**AIM OF THE TASK**
Please lay out all the entries below as a Markdown table with the columns "Row" and "Line", numbering each line and leaving out blank lines.

((

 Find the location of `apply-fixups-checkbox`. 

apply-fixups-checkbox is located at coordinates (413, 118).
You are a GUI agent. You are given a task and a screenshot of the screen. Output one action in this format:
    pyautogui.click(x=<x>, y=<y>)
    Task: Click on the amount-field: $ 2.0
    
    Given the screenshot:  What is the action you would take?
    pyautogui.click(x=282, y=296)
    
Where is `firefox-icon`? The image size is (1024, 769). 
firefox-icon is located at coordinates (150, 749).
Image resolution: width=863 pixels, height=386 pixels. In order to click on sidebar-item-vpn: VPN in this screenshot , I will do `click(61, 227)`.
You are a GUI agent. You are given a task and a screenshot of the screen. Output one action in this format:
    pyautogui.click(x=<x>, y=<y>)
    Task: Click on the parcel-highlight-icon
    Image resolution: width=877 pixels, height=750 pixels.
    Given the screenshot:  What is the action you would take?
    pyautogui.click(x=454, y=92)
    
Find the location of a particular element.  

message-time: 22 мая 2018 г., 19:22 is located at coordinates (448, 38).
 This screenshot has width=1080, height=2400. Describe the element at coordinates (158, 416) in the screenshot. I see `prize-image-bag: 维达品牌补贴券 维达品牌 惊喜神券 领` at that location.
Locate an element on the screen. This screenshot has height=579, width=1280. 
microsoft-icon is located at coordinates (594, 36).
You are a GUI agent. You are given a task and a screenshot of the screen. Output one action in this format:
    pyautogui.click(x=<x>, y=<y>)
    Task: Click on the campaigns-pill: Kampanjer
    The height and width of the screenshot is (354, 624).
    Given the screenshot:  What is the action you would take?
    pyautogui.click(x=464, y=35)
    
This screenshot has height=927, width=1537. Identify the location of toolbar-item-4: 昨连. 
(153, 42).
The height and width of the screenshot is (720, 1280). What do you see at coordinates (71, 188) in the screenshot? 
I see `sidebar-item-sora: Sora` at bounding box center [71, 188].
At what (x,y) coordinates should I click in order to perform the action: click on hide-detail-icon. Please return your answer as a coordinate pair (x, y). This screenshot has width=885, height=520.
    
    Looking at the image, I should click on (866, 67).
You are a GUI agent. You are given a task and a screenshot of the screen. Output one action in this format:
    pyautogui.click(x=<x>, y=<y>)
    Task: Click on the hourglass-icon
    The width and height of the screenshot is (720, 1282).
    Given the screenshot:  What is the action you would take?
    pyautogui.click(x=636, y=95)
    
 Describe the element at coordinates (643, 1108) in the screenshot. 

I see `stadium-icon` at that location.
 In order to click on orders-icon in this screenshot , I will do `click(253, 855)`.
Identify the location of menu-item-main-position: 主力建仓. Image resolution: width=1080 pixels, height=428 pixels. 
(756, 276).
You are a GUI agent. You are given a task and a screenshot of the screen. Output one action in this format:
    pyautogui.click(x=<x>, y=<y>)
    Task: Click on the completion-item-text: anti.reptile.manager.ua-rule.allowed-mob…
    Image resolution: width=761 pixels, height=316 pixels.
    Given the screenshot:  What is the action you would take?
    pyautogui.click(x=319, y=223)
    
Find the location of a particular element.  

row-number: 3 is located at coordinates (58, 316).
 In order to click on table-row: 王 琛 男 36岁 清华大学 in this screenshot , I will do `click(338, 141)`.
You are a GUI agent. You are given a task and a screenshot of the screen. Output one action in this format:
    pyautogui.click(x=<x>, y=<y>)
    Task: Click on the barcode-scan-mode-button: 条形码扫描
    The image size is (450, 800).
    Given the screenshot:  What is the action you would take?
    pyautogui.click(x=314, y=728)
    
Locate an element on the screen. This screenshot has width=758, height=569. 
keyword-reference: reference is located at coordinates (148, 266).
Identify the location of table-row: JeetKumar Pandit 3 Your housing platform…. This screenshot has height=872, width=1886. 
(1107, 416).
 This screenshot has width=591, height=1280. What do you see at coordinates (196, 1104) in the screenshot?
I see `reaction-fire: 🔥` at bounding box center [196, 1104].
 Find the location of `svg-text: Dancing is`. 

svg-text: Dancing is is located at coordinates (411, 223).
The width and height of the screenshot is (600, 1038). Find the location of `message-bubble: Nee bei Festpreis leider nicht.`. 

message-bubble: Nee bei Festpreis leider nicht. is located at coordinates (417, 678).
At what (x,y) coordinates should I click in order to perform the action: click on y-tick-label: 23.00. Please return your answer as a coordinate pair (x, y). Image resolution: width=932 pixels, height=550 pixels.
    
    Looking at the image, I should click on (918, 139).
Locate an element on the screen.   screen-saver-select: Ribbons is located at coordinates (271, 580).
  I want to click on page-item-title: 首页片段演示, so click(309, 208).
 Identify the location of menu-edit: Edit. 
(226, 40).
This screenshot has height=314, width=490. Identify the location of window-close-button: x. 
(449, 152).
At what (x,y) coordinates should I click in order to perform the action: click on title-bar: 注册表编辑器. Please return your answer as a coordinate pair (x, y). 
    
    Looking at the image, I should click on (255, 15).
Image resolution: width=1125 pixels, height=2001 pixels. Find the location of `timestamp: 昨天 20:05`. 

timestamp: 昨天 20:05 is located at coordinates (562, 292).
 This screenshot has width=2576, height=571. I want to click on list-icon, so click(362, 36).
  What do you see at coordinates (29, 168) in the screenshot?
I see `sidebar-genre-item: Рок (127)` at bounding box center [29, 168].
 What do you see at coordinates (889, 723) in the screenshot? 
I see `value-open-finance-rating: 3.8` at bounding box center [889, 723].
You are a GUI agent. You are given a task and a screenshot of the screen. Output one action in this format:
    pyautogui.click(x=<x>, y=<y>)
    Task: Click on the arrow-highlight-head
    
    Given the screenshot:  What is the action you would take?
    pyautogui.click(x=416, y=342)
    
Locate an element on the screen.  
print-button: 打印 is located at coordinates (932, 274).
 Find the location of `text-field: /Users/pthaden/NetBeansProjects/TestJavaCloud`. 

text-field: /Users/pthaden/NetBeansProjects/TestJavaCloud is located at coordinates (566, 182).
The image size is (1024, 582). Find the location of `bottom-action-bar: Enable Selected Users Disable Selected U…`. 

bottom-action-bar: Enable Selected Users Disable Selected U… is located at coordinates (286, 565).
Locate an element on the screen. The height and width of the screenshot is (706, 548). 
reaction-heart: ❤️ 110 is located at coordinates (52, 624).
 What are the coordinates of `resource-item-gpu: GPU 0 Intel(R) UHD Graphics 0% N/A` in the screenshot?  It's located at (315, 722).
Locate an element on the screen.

))

**RESPONSE TO THE TASK**
| Row | Line |
|---|---|
| 1 |  Find the location of `apply-fixups-checkbox`.  |
| 2 | apply-fixups-checkbox is located at coordinates (413, 118). |
| 3 | You are a GUI agent. You are given a task and a screenshot of the screen. Output one action in this format: |
| 4 |     pyautogui.click(x=<x>, y=<y>) |
| 5 |     Task: Click on the amount-field: $ 2.0 |
| 6 |     Given the screenshot:  What is the action you would take? |
| 7 |     pyautogui.click(x=282, y=296) |
| 8 | Where is `firefox-icon`? The image size is (1024, 769).  |
| 9 | firefox-icon is located at coordinates (150, 749). |
| 10 | Image resolution: width=863 pixels, height=386 pixels. In order to click on sidebar-item-vpn: VPN in this screenshot , I will do `click(61, 227)`. |
| 11 | You are a GUI agent. You are given a task and a screenshot of the screen. Output one action in this format: |
| 12 |     pyautogui.click(x=<x>, y=<y>) |
| 13 |     Task: Click on the parcel-highlight-icon |
| 14 |     Image resolution: width=877 pixels, height=750 pixels. |
| 15 |     Given the screenshot:  What is the action you would take? |
| 16 |     pyautogui.click(x=454, y=92) |
| 17 | Find the location of a particular element.   |
| 18 | message-time: 22 мая 2018 г., 19:22 is located at coordinates (448, 38). |
| 19 |  This screenshot has width=1080, height=2400. Describe the element at coordinates (158, 416) in the screenshot. I see `prize-image-bag: 维达品牌补贴券 维达品牌 惊喜神券 领` at that location. |
| 20 | Locate an element on the screen. This screenshot has height=579, width=1280.  |
| 21 | microsoft-icon is located at coordinates (594, 36). |
| 22 | You are a GUI agent. You are given a task and a screenshot of the screen. Output one action in this format: |
| 23 |     pyautogui.click(x=<x>, y=<y>) |
| 24 |     Task: Click on the campaigns-pill: Kampanjer |
| 25 |     The height and width of the screenshot is (354, 624). |
| 26 |     Given the screenshot:  What is the action you would take? |
| 27 |     pyautogui.click(x=464, y=35) |
| 28 | This screenshot has height=927, width=1537. Identify the location of toolbar-item-4: 昨连.  |
| 29 | (153, 42). |
| 30 | The height and width of the screenshot is (720, 1280). What do you see at coordinates (71, 188) in the screenshot?  |
| 31 | I see `sidebar-item-sora: Sora` at bounding box center [71, 188]. |
| 32 | At what (x,y) coordinates should I click in order to perform the action: click on hide-detail-icon. Please return your answer as a coordinate pair (x, y). This screenshot has width=885, height=520. |
| 33 |     Looking at the image, I should click on (866, 67). |
| 34 | You are a GUI agent. You are given a task and a screenshot of the screen. Output one action in this format: |
| 35 |     pyautogui.click(x=<x>, y=<y>) |
| 36 |     Task: Click on the hourglass-icon |
| 37 |     The width and height of the screenshot is (720, 1282). |
| 38 |     Given the screenshot:  What is the action you would take? |
| 39 |     pyautogui.click(x=636, y=95) |
| 40 |  Describe the element at coordinates (643, 1108) in the screenshot.  |
| 41 | I see `stadium-icon` at that location. |
| 42 |  In order to click on orders-icon in this screenshot , I will do `click(253, 855)`. |
| 43 | Identify the location of menu-item-main-position: 主力建仓. Image resolution: width=1080 pixels, height=428 pixels.  |
| 44 | (756, 276). |
| 45 | You are a GUI agent. You are given a task and a screenshot of the screen. Output one action in this format: |
| 46 |     pyautogui.click(x=<x>, y=<y>) |
| 47 |     Task: Click on the completion-item-text: anti.reptile.manager.ua-rule.allowed-mob… |
| 48 |     Image resolution: width=761 pixels, height=316 pixels. |
| 49 |     Given the screenshot:  What is the action you would take? |
| 50 |     pyautogui.click(x=319, y=223) |
| 51 | Find the location of a particular element.   |
| 52 | row-number: 3 is located at coordinates (58, 316). |
| 53 |  In order to click on table-row: 王 琛 男 36岁 清华大学 in this screenshot , I will do `click(338, 141)`. |
| 54 | You are a GUI agent. You are given a task and a screenshot of the screen. Output one action in this format: |
| 55 |     pyautogui.click(x=<x>, y=<y>) |
| 56 |     Task: Click on the barcode-scan-mode-button: 条形码扫描 |
| 57 |     The image size is (450, 800). |
| 58 |     Given the screenshot:  What is the action you would take? |
| 59 |     pyautogui.click(x=314, y=728) |
| 60 | Locate an element on the screen. This screenshot has width=758, height=569.  |
| 61 | keyword-reference: reference is located at coordinates (148, 266). |
| 62 | Identify the location of table-row: JeetKumar Pandit 3 Your housing platform…. This screenshot has height=872, width=1886.  |
| 63 | (1107, 416). |
| 64 |  This screenshot has width=591, height=1280. What do you see at coordinates (196, 1104) in the screenshot? |
| 65 | I see `reaction-fire: 🔥` at bounding box center [196, 1104]. |
| 66 |  Find the location of `svg-text: Dancing is`.  |
| 67 | svg-text: Dancing is is located at coordinates (411, 223). |
| 68 | The width and height of the screenshot is (600, 1038). Find the location of `message-bubble: Nee bei Festpreis leider nicht.`.  |
| 69 | message-bubble: Nee bei Festpreis leider nicht. is located at coordinates (417, 678). |
| 70 | At what (x,y) coordinates should I click in order to perform the action: click on y-tick-label: 23.00. Please return your answer as a coordinate pair (x, y). Image resolution: width=932 pixels, height=550 pixels. |
| 71 |     Looking at the image, I should click on (918, 139). |
| 72 | Locate an element on the screen.   screen-saver-select: Ribbons is located at coordinates (271, 580). |
| 73 |   I want to click on page-item-title: 首页片段演示, so click(309, 208). |
| 74 |  Identify the location of menu-edit: Edit.  |
| 75 | (226, 40). |
| 76 | This screenshot has height=314, width=490. Identify the location of window-close-button: x.  |
| 77 | (449, 152). |
| 78 | At what (x,y) coordinates should I click in order to perform the action: click on title-bar: 注册表编辑器. Please return your answer as a coordinate pair (x, y).  |
| 79 |     Looking at the image, I should click on (255, 15). |
| 80 | Image resolution: width=1125 pixels, height=2001 pixels. Find the location of `timestamp: 昨天 20:05`.  |
| 81 | timestamp: 昨天 20:05 is located at coordinates (562, 292). |
| 82 |  This screenshot has width=2576, height=571. I want to click on list-icon, so click(362, 36). |
| 83 |   What do you see at coordinates (29, 168) in the screenshot? |
| 84 | I see `sidebar-genre-item: Рок (127)` at bounding box center [29, 168]. |
| 85 |  What do you see at coordinates (889, 723) in the screenshot?  |
| 86 | I see `value-open-finance-rating: 3.8` at bounding box center [889, 723]. |
| 87 | You are a GUI agent. You are given a task and a screenshot of the screen. Output one action in this format: |
| 88 |     pyautogui.click(x=<x>, y=<y>) |
| 89 |     Task: Click on the arrow-highlight-head |
| 90 |     Given the screenshot:  What is the action you would take? |
| 91 |     pyautogui.click(x=416, y=342) |
| 92 | Locate an element on the screen.   |
| 93 | print-button: 打印 is located at coordinates (932, 274). |
| 94 |  Find the location of `text-field: /Users/pthaden/NetBeansProjects/TestJavaCloud`.  |
| 95 | text-field: /Users/pthaden/NetBeansProjects/TestJavaCloud is located at coordinates (566, 182). |
| 96 | The image size is (1024, 582). Find the location of `bottom-action-bar: Enable Selected Users Disable Selected U…`.  |
| 97 | bottom-action-bar: Enable Selected Users Disable Selected U… is located at coordinates (286, 565). |
| 98 | Locate an element on the screen. The height and width of the screenshot is (706, 548).  |
| 99 | reaction-heart: ❤️ 110 is located at coordinates (52, 624). |
| 100 |  What are the coordinates of `resource-item-gpu: GPU 0 Intel(R) UHD Graphics 0% N/A` in the screenshot?  It's located at (315, 722). |
| 101 | Locate an element on the screen. |